_What this task involves_
Copy out, precisely as given, the lines from the line with "Twitter (472, 2401)" to the end of the entries that follow.

──────────────────────────────

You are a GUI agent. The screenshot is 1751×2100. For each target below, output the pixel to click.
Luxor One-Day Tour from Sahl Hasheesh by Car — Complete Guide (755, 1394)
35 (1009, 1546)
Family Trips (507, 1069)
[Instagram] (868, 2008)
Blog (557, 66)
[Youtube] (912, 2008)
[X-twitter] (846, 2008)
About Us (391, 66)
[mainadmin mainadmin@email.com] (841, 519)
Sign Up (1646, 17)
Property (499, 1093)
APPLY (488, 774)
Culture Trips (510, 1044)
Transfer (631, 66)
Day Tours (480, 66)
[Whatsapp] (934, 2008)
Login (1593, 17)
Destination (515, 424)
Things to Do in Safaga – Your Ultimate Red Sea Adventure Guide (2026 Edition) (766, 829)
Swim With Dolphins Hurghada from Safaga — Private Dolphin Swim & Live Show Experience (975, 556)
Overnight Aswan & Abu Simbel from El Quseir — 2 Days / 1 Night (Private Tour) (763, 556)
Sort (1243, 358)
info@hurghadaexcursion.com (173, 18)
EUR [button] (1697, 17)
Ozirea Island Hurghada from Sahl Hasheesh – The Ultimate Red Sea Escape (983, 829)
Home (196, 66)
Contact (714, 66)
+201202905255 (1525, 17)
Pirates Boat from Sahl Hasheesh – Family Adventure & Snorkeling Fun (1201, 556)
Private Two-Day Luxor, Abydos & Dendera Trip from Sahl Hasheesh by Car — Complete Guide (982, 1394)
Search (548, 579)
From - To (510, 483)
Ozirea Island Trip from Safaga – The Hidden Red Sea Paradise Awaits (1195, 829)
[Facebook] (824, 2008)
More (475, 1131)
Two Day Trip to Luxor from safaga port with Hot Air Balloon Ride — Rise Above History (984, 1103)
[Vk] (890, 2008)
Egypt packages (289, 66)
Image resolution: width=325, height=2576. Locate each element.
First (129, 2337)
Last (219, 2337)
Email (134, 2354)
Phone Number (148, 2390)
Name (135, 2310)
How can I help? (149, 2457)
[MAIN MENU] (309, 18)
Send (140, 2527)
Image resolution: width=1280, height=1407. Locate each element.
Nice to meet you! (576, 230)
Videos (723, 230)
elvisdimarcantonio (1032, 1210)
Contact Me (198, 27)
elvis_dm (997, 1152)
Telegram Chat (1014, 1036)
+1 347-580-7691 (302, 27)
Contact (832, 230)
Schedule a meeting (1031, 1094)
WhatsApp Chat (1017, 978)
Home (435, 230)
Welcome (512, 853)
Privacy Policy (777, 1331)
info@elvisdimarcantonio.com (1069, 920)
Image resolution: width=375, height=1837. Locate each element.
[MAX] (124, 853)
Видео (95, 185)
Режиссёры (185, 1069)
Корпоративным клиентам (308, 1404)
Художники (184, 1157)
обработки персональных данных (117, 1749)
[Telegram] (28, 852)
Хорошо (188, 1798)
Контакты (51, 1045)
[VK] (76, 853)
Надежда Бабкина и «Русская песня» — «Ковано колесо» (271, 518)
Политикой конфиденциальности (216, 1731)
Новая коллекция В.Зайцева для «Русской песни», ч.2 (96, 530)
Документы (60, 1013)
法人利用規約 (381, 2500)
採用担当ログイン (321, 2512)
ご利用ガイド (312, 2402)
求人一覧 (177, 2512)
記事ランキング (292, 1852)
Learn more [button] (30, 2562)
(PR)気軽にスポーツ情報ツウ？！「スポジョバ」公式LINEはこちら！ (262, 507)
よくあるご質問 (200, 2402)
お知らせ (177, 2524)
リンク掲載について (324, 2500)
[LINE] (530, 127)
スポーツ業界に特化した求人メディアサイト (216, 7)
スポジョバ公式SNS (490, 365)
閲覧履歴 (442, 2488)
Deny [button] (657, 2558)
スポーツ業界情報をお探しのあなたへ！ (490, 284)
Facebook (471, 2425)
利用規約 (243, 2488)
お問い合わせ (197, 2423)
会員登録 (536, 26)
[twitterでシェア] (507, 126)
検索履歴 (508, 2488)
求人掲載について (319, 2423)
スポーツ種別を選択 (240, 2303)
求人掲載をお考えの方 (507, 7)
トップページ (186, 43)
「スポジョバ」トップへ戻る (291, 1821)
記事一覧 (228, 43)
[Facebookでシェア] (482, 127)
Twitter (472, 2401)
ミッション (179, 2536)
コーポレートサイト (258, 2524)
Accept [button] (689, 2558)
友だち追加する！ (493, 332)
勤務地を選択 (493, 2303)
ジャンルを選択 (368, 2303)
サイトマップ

──────────────────────────────

_Solution to this problem_
Twitter (472, 2401)
ミッション (179, 2536)
コーポレートサイト (258, 2524)
Accept [button] (689, 2558)
友だち追加する！ (493, 332)
勤務地を選択 (493, 2303)
ジャンルを選択 (368, 2303)
サイトマップ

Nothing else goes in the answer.